I received a letter yesterday from Time magazine inviting me to subscribe. I was briefly subscribed to the Economist, and I’m currently subscribed to the National Geographic Magazine, so it’s not outside the realms of possibility that I might be interested in subscribing. However, the letter inviting me to subscribe is a work of such inventive, malign wank that I just had to share it:

Click for larger

Click for larger

The text reads:

“Dear Reader,

You are, by any standard, a successful person. Perhaps one to whom colleagues and friends turn for advice or an experienced view. But have you ever wondered, as I have, where success comes from?

For the answer, I want you to look back to the early days of your career. You were well qualified, ambitious and driven, I am sure. Yet on their own, these credentials can only take a person so far.”

This is flattery that would embarrass even Louis XIV .  Its obsequiousness oozes from the page so palpably that I felt I needed to wipe my hands after reading. Perhaps worse is that it is inaccurate. I have never been described as ambitious or driven. If you could think of a list words to describe me, these would not be on the list. They might, in fact, be on a list of words to exclude from the other list. Then again, this is just a form letter attempting to garner subscription money. What sort of vain, air-headed, self-important twat would actually buy into this? This actually makes me less likely to ever read Time magazine. The snivelling tone is an offence both to the dignity of the woman who signed it and to my intelligence.

The letter continues:

“I suspect that you invested in a commodity some of your colleagues at the time might have regarded as foolish. It’s my guess you invested in acquiring knowledge.

It’s not who you know, it’s what you know

The acquisition of knowledge, and the intelligence to know what to do with it, is a common factor in the lives of many of today’s most influential and dynamic people. And that is why I am writing to you about TIME.”

■ **PROVIDED MATERIAL**
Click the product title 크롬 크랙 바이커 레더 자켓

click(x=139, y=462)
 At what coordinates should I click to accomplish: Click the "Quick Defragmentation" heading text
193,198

■ **EXERCISE SET**
(a) Name every magazine mentioned in the passage above, whether the writer subscribed to it or was invited to.
(b) Answer these from the passage above:
(i) When did the writer receive the letter?
(ii) Which historical figure does the writer say would be embarrassed by the letter's flattery?
(iii) According to the letter, what did the reader likely invest in that colleagues might have considered foolish?

■ **ANSWERS TO THE PROBLEMS**
(a) Time, the Economist, National Geographic Magazine

(b)
(i) Yesterday.
(ii) Louis XIV.
(iii) Acquiring knowledge.